Methods: To determine the roles of hormones in vivo, we used a 4NQO-induced esophageal carcinogenesis model, a xenograft model and the castrated BALB/c Nude mouse model. To observe the function of hormones on the proliferation of ESCC cells in vitro, we performed colony formation, Cell Counting Kit-8, and EdU assays. To elucidate the precise molecular mechanism by which hormone receptors exert their functions, we performed ChIP-seq and RNA-seq to comprehensively identify the ESCC-specific hormone responsive genes and regulatory networks.
Results: There is a large male predominance in the 4NQO-induced esophageal carcinogenesis C57BL/6J mouse model. AR-positive esophageal cancer cells grow more rapidly in the male BALB/c Nude mice than the female mice. ERα-positive esophageal cancer cells possess faster proliferative capability in the female BALB/c Nude mice compared to the male mice, whereas ERβ-positive cells exhibit the opposite gender disparity in phenotypes. Moreover, the above proliferative effect is attenuated in castrated or ovariectomized mice. Furthermore, exogenous supplementation of estrogen pellet in ovariectomized female mice enhances ERα-positive cell growth but suppresses ERβ-positive cell growth. In vitro experimental data show that dihydrotestosterone treatment promotes the growth of AR positive ESCC cells, while 17-β estradiol (E2) exerts opposite functions depending on the estrogen receptor subtypes. Integrative analysis of ChIP-seq and RNA-seq data reveals that AR/ER is transactivated upon hormone treatment and binds to the promoter or enhancer of hormone responsive genes to induce differential gene expression. These genes are responsible for the malignant development of ESCC and may provide a new explanation of the gender disparity of ESCC.

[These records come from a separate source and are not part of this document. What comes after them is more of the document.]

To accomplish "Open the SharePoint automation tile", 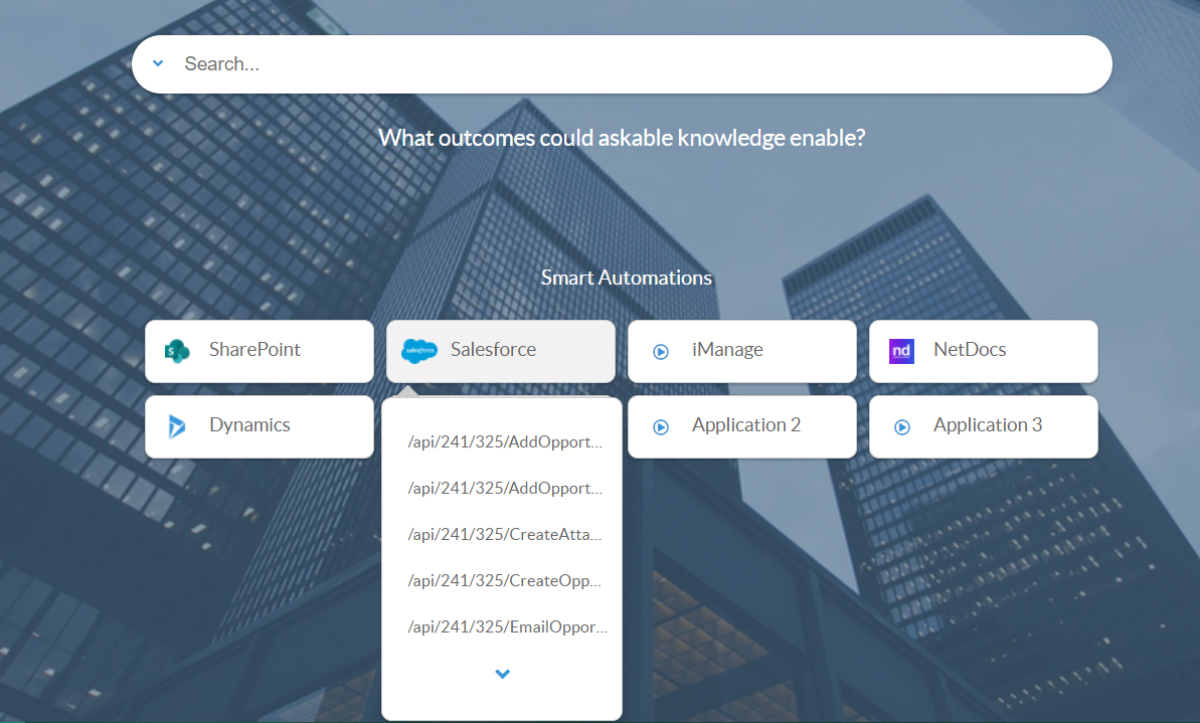I will click(x=259, y=351).
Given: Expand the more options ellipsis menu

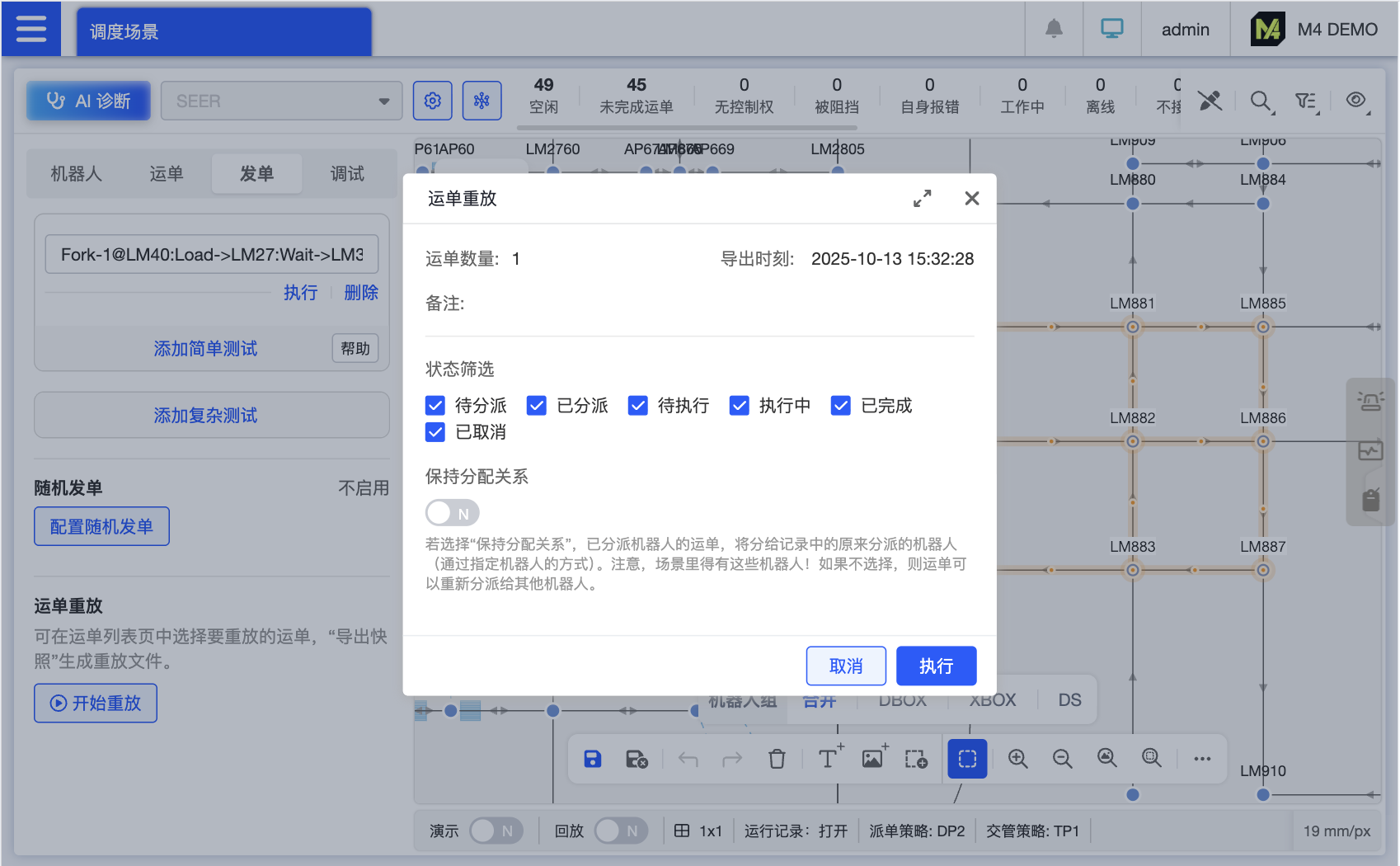Looking at the screenshot, I should coord(1202,759).
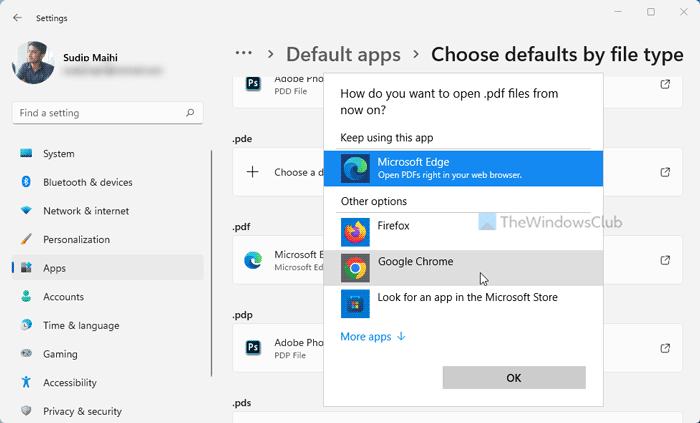Click the Find a setting search box
700x423 pixels.
[x=100, y=114]
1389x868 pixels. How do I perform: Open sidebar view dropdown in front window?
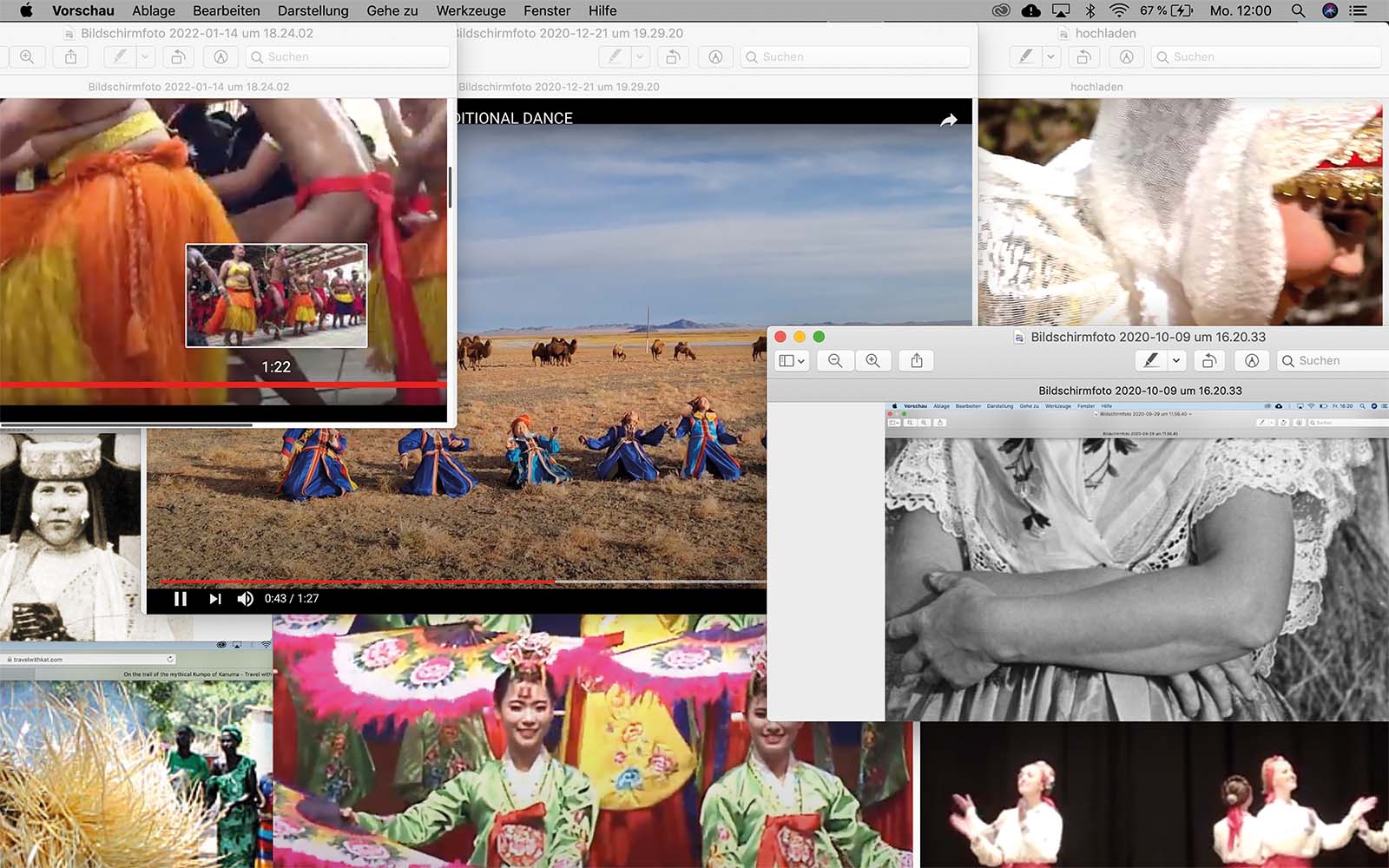pyautogui.click(x=792, y=361)
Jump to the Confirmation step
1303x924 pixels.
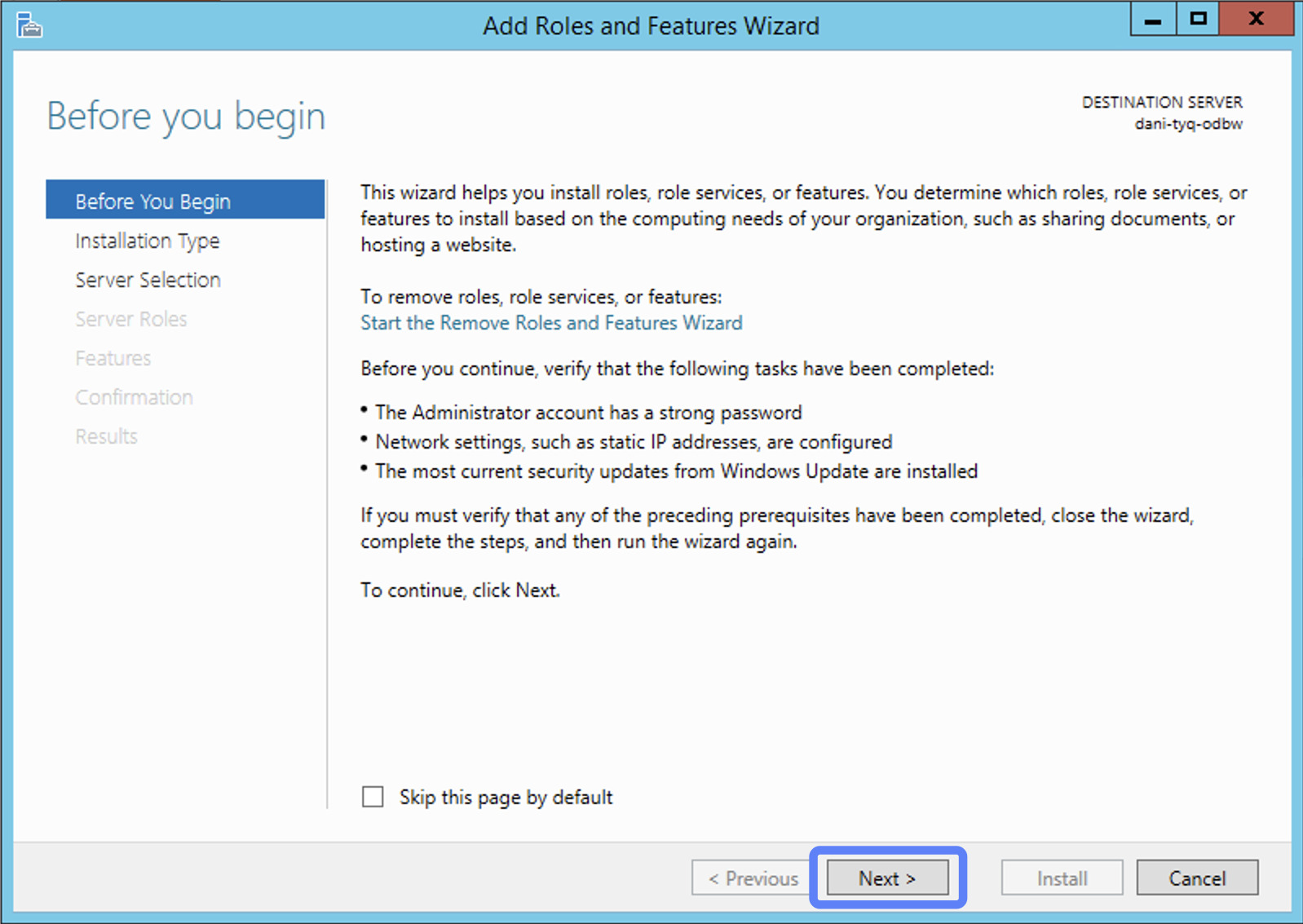tap(135, 397)
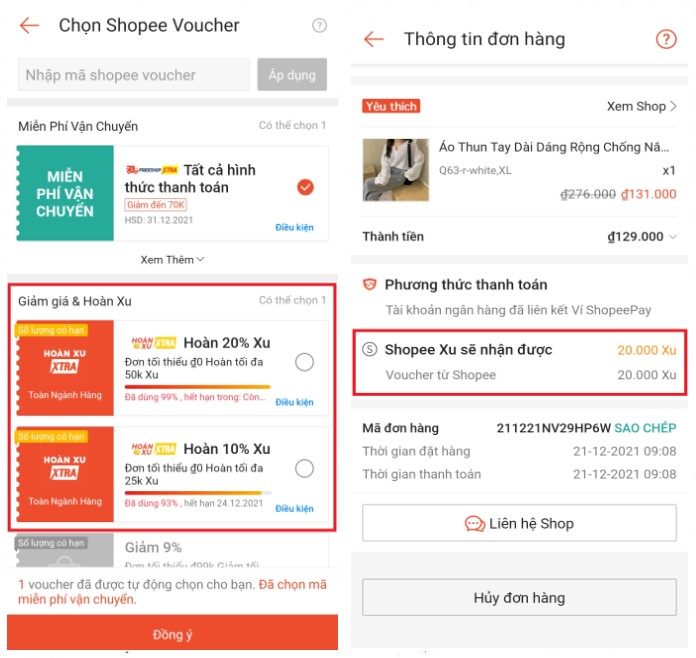696x658 pixels.
Task: Go back from Chọn Shopee Voucher screen
Action: (30, 25)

Conclusions: Androgen promotes the proliferation of ESCC cells via AR while estrogen exerts dual functions dependent on the specific estrogen receptor subtypes, which may provide new insight into the etiology, prevention, and hormone-based treatment of ESCC.
Citation Format: Furong Huang, Hongyan Chen, Qianben Wang, Zhihua Liu. Roles of sex hormone pathways in the gender disparity of esophageal squamous-cell carcinoma [abstract]. In: Proceedings of the American Association for Cancer Research Annual Meeting 2018; 2018 Apr 14-18; Chicago, IL. Philadelphia (PA): AACR; Cancer Res 2018;78(13 Suppl):Abstract nr 5421.